(Word and element pointing rows)
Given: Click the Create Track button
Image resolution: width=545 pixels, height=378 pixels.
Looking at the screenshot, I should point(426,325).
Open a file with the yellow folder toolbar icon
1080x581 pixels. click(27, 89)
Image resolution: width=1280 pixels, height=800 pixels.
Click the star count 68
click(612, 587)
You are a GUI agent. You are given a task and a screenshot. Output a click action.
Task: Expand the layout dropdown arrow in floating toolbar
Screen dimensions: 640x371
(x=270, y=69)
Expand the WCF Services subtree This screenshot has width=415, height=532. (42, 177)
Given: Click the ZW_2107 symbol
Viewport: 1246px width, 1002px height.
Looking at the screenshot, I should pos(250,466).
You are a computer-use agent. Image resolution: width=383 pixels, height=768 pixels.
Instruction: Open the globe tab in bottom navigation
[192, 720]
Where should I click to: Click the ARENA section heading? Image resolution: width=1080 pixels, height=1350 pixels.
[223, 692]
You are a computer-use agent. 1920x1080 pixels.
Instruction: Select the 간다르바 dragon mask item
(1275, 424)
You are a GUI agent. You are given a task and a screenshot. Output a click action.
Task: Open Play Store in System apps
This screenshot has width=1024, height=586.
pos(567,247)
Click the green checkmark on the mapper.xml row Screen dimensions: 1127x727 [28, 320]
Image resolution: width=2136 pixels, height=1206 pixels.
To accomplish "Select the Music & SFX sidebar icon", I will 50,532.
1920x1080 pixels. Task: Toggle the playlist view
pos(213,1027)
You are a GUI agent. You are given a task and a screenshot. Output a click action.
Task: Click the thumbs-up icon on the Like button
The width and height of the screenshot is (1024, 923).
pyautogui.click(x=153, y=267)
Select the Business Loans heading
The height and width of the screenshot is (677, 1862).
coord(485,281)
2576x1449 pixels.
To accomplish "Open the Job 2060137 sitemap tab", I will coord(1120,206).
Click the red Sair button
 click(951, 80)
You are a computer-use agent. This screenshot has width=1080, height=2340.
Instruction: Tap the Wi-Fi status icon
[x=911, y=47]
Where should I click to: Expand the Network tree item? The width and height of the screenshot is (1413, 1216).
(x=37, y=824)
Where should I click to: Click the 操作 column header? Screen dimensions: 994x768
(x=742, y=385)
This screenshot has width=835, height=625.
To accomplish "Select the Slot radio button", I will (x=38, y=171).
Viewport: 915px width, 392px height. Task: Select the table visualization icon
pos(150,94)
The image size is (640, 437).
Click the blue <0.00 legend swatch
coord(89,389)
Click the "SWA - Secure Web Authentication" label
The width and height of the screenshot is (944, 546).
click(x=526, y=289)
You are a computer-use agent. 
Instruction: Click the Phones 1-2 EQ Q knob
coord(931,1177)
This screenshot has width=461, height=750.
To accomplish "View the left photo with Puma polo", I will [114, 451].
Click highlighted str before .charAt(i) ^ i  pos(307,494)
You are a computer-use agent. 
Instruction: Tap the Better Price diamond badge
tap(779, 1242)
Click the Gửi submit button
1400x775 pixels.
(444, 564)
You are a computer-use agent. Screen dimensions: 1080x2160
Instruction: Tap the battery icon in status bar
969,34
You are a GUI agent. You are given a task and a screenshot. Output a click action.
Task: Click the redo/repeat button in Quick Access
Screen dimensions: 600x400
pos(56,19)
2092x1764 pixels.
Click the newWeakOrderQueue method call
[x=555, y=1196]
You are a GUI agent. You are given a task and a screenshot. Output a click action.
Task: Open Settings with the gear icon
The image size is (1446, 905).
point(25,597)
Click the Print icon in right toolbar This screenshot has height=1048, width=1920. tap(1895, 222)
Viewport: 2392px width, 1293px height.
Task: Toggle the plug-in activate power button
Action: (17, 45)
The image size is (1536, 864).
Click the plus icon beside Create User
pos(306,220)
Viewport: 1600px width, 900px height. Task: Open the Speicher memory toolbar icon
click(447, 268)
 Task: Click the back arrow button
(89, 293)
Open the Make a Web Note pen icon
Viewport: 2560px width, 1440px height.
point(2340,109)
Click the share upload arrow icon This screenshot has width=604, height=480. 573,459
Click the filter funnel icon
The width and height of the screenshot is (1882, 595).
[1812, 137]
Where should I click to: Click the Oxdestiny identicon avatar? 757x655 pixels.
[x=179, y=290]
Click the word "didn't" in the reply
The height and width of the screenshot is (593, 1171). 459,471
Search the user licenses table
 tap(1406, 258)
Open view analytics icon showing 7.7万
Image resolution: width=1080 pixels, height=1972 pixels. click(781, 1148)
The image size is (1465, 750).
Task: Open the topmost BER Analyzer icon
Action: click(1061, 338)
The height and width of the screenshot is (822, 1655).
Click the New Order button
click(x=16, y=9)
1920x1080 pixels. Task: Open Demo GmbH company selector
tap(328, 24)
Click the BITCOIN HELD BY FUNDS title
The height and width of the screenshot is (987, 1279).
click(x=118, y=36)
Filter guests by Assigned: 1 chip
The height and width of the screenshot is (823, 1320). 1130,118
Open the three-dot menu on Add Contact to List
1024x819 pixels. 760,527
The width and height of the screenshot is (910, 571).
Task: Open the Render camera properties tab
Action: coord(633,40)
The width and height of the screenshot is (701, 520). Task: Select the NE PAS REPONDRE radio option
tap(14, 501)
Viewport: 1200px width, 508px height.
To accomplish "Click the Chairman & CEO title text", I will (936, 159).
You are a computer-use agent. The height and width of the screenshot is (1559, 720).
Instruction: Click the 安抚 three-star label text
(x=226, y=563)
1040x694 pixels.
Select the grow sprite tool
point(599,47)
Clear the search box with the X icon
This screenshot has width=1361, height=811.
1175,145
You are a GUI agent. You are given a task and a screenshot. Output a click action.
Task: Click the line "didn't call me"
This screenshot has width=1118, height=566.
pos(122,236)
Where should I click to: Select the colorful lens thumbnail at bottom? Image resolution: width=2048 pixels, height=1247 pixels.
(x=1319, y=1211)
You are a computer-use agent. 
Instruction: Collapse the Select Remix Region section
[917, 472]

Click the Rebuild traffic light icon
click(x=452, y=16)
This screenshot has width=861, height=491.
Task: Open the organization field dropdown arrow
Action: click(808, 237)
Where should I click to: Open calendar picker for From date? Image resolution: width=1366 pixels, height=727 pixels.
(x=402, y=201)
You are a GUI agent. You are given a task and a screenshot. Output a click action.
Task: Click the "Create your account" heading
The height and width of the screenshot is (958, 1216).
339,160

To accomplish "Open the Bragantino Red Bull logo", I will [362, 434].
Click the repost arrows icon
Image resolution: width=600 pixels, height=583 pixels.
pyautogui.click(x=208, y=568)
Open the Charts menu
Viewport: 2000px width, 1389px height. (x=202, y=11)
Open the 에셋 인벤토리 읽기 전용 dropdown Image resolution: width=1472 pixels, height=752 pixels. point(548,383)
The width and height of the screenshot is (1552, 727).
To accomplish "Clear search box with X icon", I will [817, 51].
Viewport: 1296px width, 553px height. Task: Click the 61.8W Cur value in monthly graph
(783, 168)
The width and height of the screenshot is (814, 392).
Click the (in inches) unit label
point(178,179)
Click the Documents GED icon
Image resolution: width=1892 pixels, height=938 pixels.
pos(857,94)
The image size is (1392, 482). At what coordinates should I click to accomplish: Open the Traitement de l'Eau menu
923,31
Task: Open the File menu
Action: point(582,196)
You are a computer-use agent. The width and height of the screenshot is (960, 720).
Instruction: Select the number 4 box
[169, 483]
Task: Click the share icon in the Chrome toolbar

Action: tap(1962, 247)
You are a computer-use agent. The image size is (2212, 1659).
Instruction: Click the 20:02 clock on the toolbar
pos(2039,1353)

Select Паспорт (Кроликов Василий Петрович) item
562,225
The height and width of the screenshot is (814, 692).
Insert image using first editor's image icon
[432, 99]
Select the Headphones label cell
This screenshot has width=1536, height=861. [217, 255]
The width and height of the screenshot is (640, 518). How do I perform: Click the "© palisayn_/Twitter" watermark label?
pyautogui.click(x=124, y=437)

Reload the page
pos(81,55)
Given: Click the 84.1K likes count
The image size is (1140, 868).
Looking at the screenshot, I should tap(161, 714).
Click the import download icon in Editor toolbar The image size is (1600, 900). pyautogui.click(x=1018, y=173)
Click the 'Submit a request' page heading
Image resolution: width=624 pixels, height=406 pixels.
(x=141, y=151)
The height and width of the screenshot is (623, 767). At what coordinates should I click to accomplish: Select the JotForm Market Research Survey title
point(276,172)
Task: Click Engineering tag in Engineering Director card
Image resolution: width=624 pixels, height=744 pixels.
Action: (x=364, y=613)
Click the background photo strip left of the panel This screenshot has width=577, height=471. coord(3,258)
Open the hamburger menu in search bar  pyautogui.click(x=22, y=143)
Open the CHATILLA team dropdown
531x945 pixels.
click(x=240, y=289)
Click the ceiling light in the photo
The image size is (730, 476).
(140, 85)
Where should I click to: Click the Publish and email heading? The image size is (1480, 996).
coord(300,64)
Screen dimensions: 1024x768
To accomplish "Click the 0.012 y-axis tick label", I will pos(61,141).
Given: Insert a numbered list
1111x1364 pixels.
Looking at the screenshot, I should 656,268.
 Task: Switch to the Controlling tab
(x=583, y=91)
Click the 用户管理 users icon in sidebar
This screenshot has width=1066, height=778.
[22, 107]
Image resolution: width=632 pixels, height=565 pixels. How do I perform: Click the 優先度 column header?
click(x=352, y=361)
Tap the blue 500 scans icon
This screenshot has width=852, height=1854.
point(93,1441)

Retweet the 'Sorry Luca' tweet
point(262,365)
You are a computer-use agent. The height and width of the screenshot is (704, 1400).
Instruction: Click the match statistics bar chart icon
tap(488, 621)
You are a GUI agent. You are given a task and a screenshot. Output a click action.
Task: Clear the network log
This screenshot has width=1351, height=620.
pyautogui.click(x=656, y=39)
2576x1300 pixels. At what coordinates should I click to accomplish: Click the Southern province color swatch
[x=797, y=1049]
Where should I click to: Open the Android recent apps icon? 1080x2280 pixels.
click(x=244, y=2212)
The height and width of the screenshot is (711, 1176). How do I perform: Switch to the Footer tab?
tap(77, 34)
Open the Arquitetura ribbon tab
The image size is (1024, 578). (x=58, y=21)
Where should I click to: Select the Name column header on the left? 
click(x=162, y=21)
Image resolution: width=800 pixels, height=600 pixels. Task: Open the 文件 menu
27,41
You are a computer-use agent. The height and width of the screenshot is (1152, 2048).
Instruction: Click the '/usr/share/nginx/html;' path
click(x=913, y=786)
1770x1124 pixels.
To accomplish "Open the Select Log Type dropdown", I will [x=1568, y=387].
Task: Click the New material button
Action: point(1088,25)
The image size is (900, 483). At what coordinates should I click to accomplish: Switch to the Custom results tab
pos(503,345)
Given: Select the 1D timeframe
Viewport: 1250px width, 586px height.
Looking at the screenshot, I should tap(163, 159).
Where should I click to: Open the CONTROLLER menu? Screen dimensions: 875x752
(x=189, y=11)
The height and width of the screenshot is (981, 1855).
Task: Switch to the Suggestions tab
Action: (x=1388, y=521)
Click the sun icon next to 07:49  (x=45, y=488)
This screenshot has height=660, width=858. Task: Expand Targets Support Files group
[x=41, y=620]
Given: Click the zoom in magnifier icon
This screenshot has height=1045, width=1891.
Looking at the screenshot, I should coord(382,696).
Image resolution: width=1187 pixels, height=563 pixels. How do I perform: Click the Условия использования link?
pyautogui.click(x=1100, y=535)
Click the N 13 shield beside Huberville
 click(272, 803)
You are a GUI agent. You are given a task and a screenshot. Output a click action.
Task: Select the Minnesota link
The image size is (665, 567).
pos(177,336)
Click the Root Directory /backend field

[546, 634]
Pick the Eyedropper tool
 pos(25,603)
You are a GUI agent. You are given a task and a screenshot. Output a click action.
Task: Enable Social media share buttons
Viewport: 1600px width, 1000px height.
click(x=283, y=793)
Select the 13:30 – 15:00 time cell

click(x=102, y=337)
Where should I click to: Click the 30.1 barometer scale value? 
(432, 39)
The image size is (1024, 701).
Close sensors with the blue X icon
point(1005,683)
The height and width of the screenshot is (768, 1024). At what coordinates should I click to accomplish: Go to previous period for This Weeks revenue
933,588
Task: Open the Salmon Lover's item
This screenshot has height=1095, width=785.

### AIM
Add 6 to every coordinate in the answers and write out everything from the line containing "The height and width of the screenshot is (768, 1024)." down to the last of the rows, requests included. Give only those lines.

### SOLUTION BELOW
The height and width of the screenshot is (768, 1024). At what coordinates should I click to accomplish: Go to previous period for This Weeks revenue
939,594
Task: Open the Salmon Lover's item
This screenshot has height=1095, width=785.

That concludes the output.